Somewhere along the line I thought that there would be a respite from the unrelenting irritations which no level of swatting will remove.
And yeah, anyone who says “I told you so” will get bitten.
This goes back to something I got told by an accounting student back when I was working in London – a much more financially-astute individual than I, and a really nice guy. He explained that the best way to stay ahead of any cash-intensive problems was to stash away 80% of the best year’s income I have ever made, working only with the money on top of that safety net. I’ve managed to skirt most problems without ever having had to touch that money… Until recently. Much as I dislike online banking (and the ugly presentation of the pages) it has, in this one, single instance proved to be not entirely pointless.
It’s churlish (and somewhat besides the point) to go into a rant about my bank here, but they screwed up. Massively. The automated alert I was meant to be issued never came through, and not only did I dip under that amount for the first time, I ate though a fair chunk of it before even knowing about the problem.
Don’t worry. I’ll deal with those assholes (in my own way) at some point in the near future. That’s not the point of this post. I’m getting to it…
With the realization that I was (hell, I still am) hemorrhaging money, the most logical act – for a mind clouded by insomnia, stress, exhaustion and time-constraints – seemed to be a double-pronged solution. The intention was to cut out all unnecessary expenditure, then do as much with the remaining money as possible. The biggest costs are still those surrounding the house and the apartment, so that was the focus of all my attention.
Now this is where things go all Rashomon – there’s a scurrilous rumor that I fainted (which I most emphatically did not), but I managed to tumble down the better part of the stairs, whatever the reason. There is a decent argument in there for the benefit of having carpeted stairs, though I’m not sure I know where to begin with that notion. It’s not as if I plan on falling down them any time soon, but just in case… Oh, and no, I don’t remember falling down the stairs. I have a theory that my mind has a switch it flips every time I have a “holyshitwhatdidIjustdo?” moment, so the immediate memory is dumped to the cache rather than secured in ROM. Or something.
Another omission is the actual level of pain a dislocated shoulder brings. Nobody bothered to fill me in on how sore it is. The depiction of this in films and television is really going to annoy me now…

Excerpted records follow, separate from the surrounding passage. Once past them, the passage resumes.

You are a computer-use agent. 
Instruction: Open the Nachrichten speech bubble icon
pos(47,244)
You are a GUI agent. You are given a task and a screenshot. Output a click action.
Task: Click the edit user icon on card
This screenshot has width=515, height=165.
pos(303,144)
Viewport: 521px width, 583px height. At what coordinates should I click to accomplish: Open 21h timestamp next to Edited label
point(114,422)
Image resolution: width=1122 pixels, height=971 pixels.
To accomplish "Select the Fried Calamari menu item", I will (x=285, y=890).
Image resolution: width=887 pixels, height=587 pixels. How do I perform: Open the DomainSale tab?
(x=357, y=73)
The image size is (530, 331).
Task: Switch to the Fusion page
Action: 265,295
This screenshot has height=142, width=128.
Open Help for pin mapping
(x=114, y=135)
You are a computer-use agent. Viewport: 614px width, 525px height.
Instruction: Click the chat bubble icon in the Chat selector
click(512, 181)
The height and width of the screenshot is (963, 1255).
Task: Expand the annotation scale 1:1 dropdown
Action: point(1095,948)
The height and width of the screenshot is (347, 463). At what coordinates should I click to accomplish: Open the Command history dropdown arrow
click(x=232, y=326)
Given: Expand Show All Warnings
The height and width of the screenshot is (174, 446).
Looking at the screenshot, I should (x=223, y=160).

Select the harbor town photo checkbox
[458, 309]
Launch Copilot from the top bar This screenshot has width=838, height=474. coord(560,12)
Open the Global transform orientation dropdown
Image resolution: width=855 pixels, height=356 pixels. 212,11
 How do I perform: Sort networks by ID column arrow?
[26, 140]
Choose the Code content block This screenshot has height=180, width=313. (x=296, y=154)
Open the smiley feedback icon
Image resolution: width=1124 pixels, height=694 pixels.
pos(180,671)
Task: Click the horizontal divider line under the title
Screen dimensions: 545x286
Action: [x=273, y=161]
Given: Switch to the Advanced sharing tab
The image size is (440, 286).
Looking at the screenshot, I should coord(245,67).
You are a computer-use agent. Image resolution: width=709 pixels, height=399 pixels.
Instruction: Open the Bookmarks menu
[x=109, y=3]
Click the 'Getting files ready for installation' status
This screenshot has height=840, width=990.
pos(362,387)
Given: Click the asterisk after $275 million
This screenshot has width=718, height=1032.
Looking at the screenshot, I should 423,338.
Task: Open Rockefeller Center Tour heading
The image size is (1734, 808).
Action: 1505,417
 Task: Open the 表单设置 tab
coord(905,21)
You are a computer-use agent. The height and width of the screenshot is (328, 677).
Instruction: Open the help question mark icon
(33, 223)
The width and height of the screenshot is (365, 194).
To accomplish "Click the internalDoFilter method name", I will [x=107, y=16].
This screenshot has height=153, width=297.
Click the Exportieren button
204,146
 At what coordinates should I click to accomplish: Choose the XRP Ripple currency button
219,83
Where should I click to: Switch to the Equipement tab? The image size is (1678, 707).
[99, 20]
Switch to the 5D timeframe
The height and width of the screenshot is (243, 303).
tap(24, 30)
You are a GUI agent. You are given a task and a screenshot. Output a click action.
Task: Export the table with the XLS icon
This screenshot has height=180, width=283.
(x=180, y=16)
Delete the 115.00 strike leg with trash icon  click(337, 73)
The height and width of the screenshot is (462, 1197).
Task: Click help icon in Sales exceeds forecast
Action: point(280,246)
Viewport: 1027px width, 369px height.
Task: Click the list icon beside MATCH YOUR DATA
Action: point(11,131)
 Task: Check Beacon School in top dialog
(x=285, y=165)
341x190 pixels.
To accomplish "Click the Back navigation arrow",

Anyways, that was the start. This is probably my own damn fault for being so bloody-minded and refusing to take a step back from the stuff piling up around me. The bug I picked up on my way out of the hospital – a nasty critter which makes my insides want to be on the outside – is, all things considered, getting off light. I’ve heard enough stories about folks ending up with the flesh-eating bugs to make me wary of complaining too much. Just in case Atropos gets any clever ideas.
This has taken an age to write – much longer than it should have – and I am exhausted. I’ll get around to answering e-mails when I finally get back to being able to go longer than a few minutes without my stomach lurching – Now that it is clear the sweet, sweet, merciful release of death is beyond my reach, I’ll grin and bear Clotho’s tapestry of torment.
I’m not even going to think about what is happening at work.